MATERIAL SHOWN Block Start

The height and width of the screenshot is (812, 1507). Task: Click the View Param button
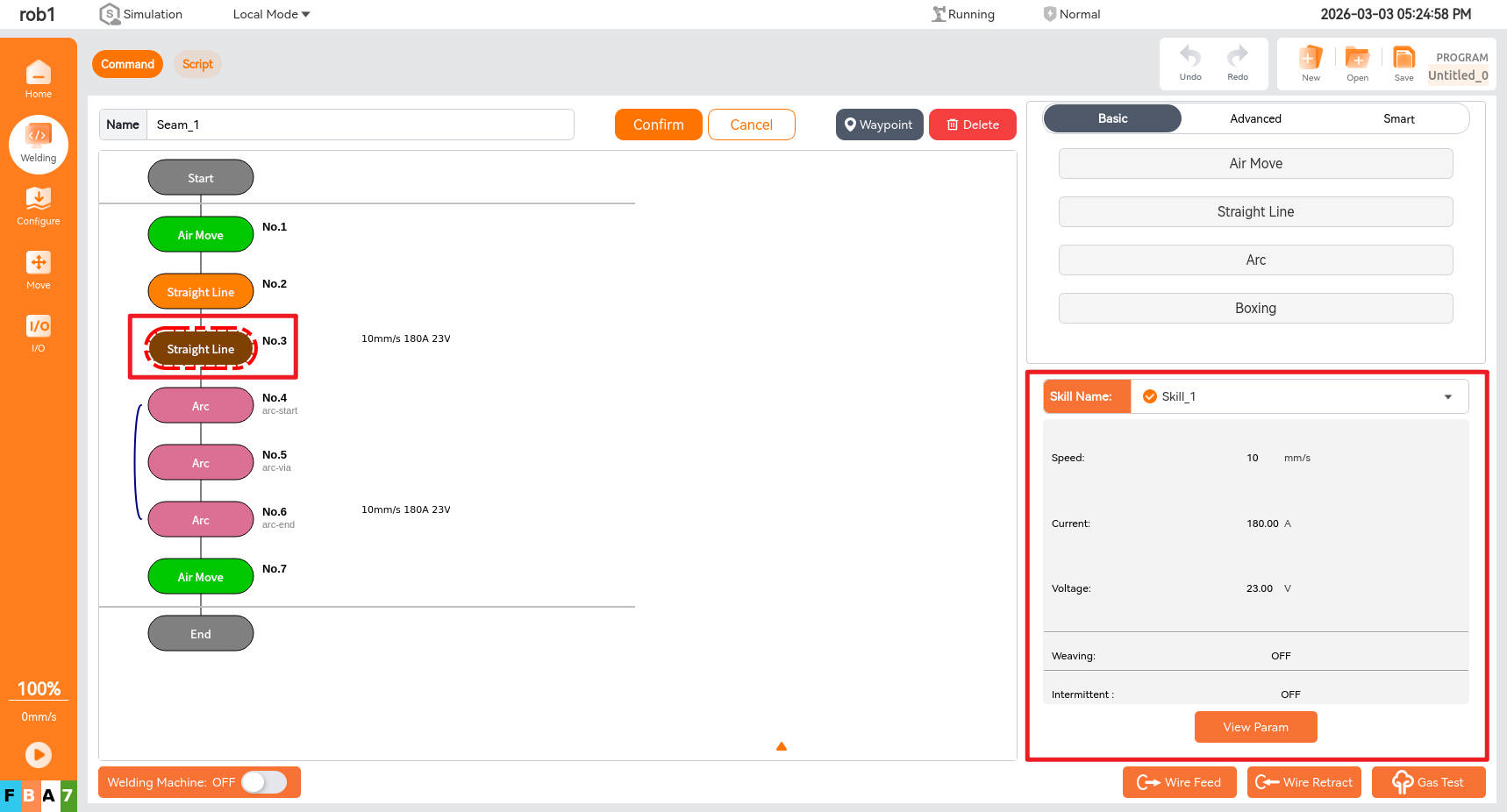coord(1255,727)
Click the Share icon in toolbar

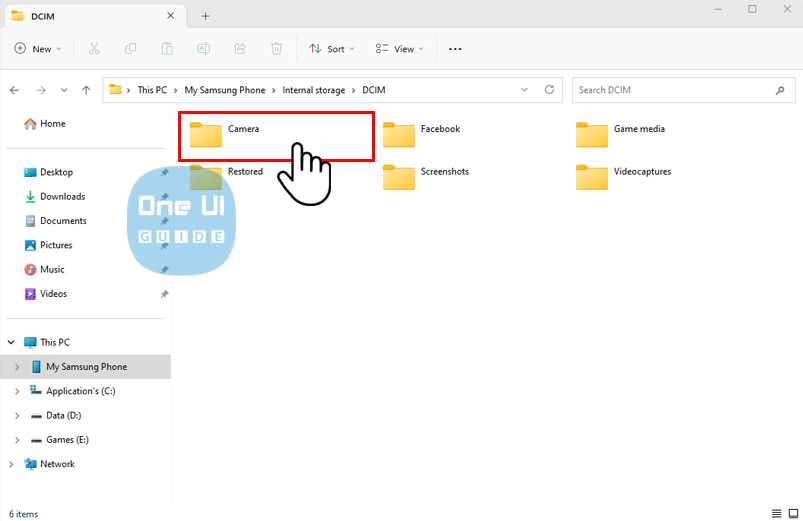240,48
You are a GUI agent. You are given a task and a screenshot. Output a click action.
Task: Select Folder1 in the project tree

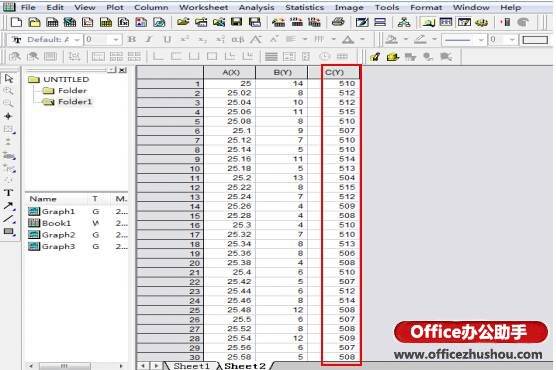tap(75, 102)
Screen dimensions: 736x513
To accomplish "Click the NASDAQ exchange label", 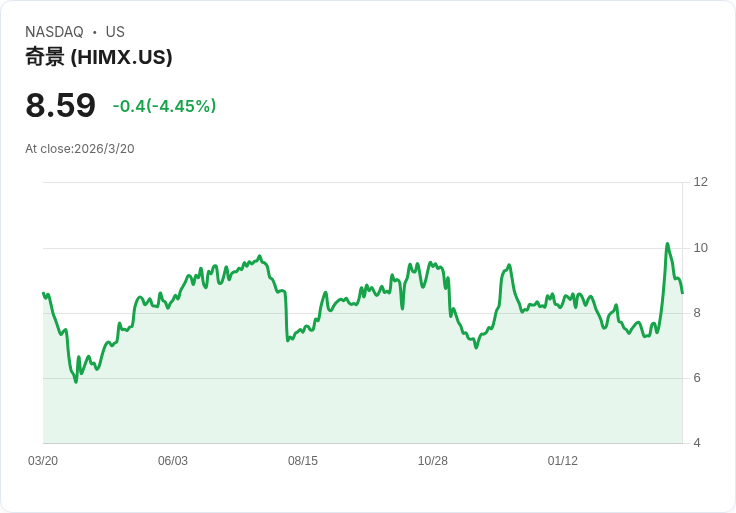I will pyautogui.click(x=54, y=32).
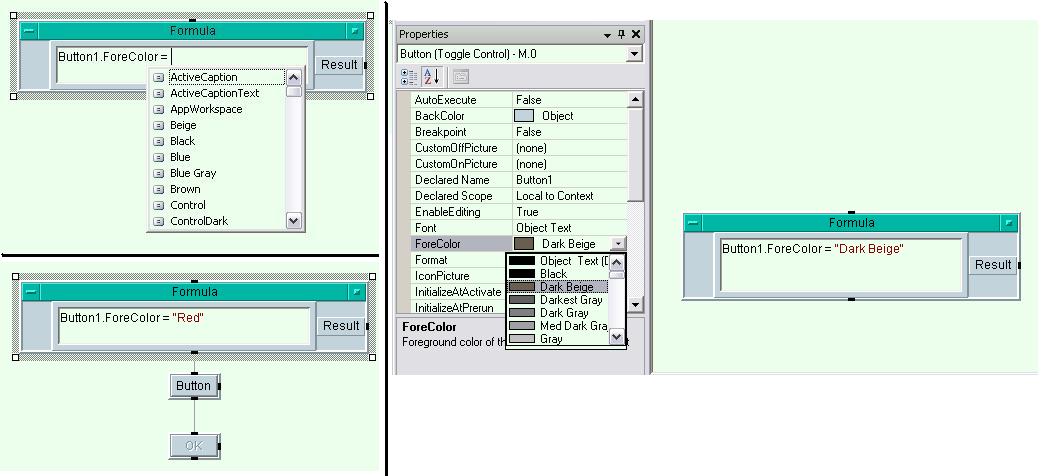Expand the ForeColor dropdown arrow
Image resolution: width=1041 pixels, height=476 pixels.
tap(619, 244)
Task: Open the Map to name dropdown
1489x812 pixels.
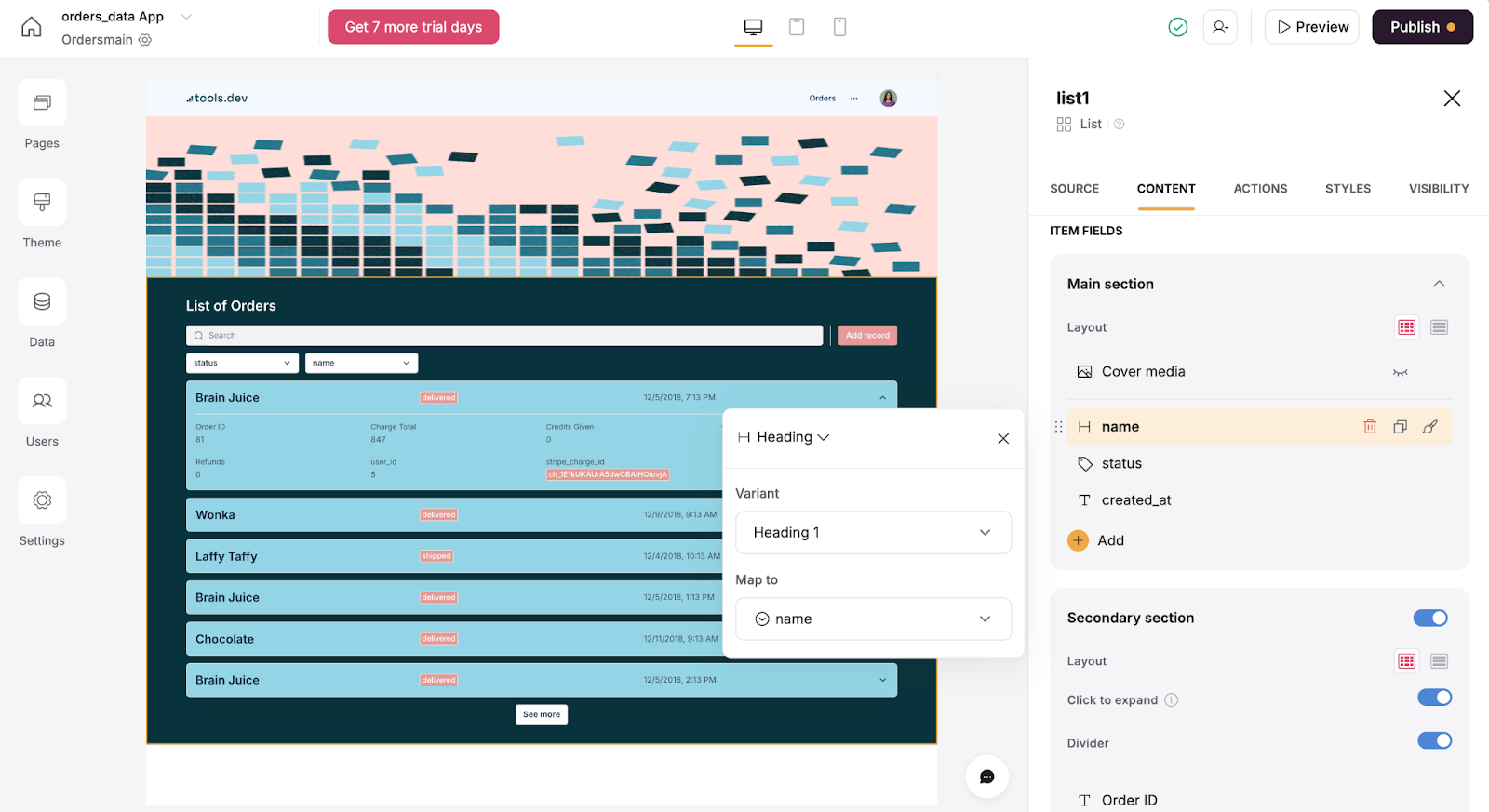Action: click(x=873, y=619)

MATERIAL SHOWN Block End

WORK ORDER :: Transcribe exactly each line of the records from the start up to and including the one with "Screen dimensions: 736x513", and leave out every picture.

WRITTEN SOLUTION ::
The height and width of the screenshot is (812, 1507). Task: Click the View Param button
coord(1255,727)
Click the Share icon in toolbar

240,48
You are a GUI agent. You are given a task and a screenshot. Output a click action.
Task: Select Folder1 in the project tree

tap(75, 102)
Screen dimensions: 736x513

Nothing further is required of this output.